As bolsas internacionais do café encerraram a segunda-feira (20) em alta, mantendo o viés positivo observado na última semana. O mercado segue sustentado pelo atraso da colheita brasileira, pelos estoques globais restritos e pelas incertezas em torno do clima para a próxima safra, fatores que continuam limitando a oferta disponível e elevando a volatilidade das negociações.
Na ICE Futures US, o contrato setembro/26 do café arábica fechou cotado a 324,55 cents/lbp, alta de 425 pontos. O vencimento dezembro/26 avançou 565 pontos, encerrando o pregão a 309,45 cents/lbp.
Na ICE Europe, o robusta também terminou o dia em campo positivo. O contrato setembro/26 fechou cotado a US$ 3.884 por tonelada, alta de US$ 7, enquanto o novembro/26 subiu US$ 22, negociado a US$ 3.851 por tonelada.
O principal suporte para as cotações continua sendo o ritmo mais lento da colheita no Brasil. Segundo levantamento da Safras & Mercado, os trabalhos seguem abaixo do registrado no mesmo período do ano passado e também da média dos últimos cinco anos, mantendo preocupações quanto à disponibilidade de café no curto prazo.
Além da oferta mais restrita, o mercado permanece atento às condições climáticas para o ciclo 2026/27. Durante o Fórum Café e Clima, promovido pela Cooxupé, especialistas destacaram que o avanço das condições associadas ao El Niño exige monitoramento constante, principalmente pelos possíveis impactos sobre floradas, desenvolvimento das lavouras e produtividade da próxima safra. Embora ainda não haja perdas consolidadas, o cenário climático reforça a cautela dos agentes de mercado.

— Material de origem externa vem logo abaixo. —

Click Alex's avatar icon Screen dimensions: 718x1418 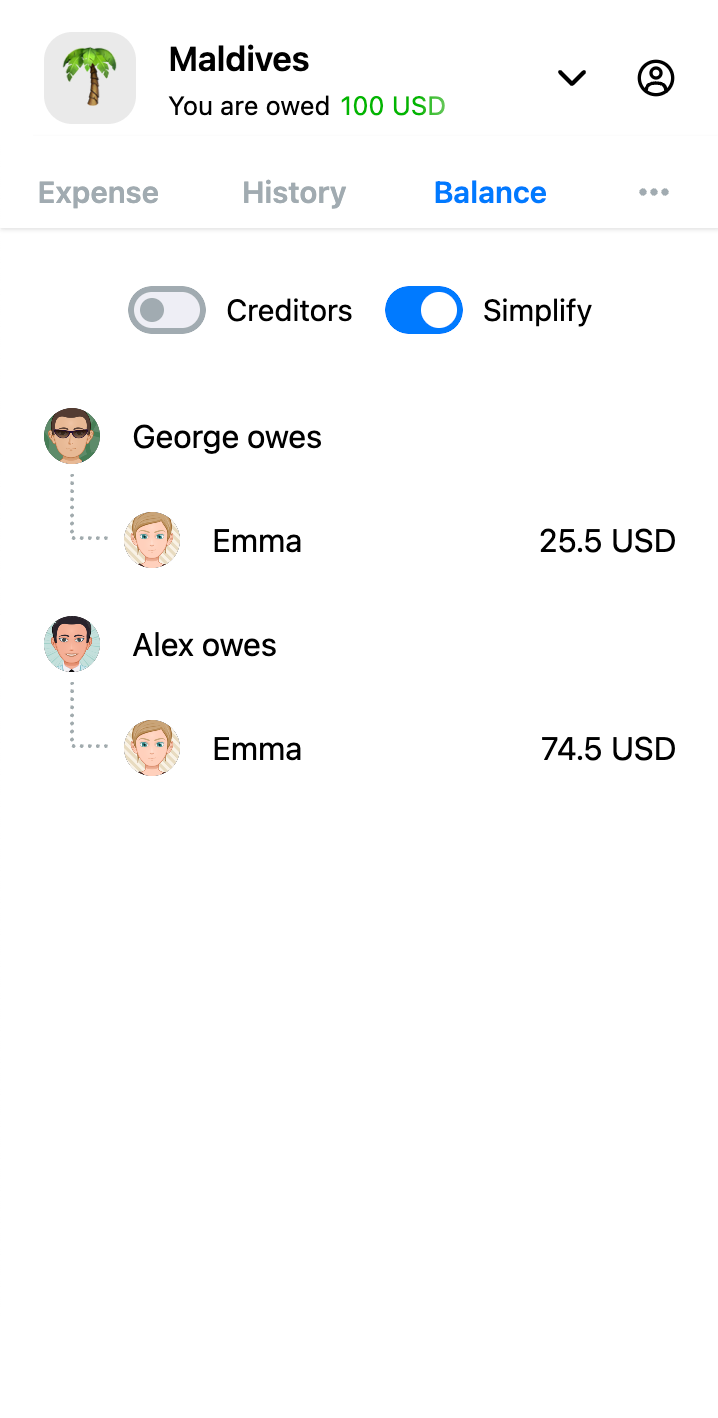pos(72,644)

Outro fator que segue dando sustentação aos preços é o comportamento das exportações brasileiras. De acordo com o Boletim Carvalhaes, os embarques de café arábica no primeiro semestre de 2026 registraram o menor volume para o período desde 2018, reflexo da menor disponibilidade do grão após duas safras consecutivas de oferta mais limitada. O desempenho confirma o cenário de estoques reduzidos, tanto no Brasil quanto no mercado internacional.

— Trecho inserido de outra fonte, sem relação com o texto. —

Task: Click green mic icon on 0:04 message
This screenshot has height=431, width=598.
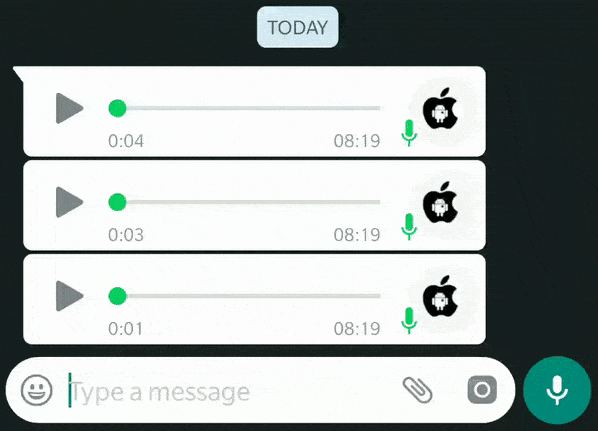Action: (409, 133)
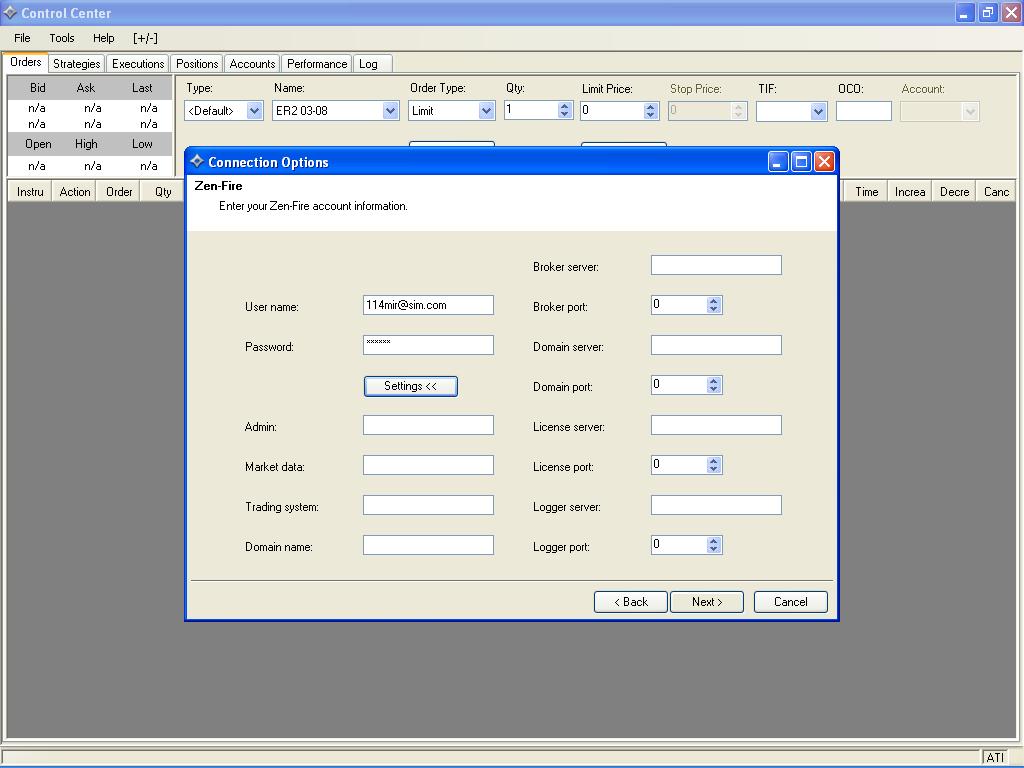
Task: Collapse advanced options with Settings << button
Action: [x=410, y=386]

No mercado físico brasileiro, os negócios seguem acontecendo de forma seletiva. Com a colheita avançando lentamente e dúvidas ainda presentes sobre a qualidade de parte da safra, muitos produtores continuam realizando vendas pontuais, enquanto compradores permanecem disputando lotes de melhor padrão. Esse equilíbrio entre oferta restrita e demanda ativa mantém os preços internos sustentados, mesmo diante da elevada volatilidade observada nas bolsas internacionais.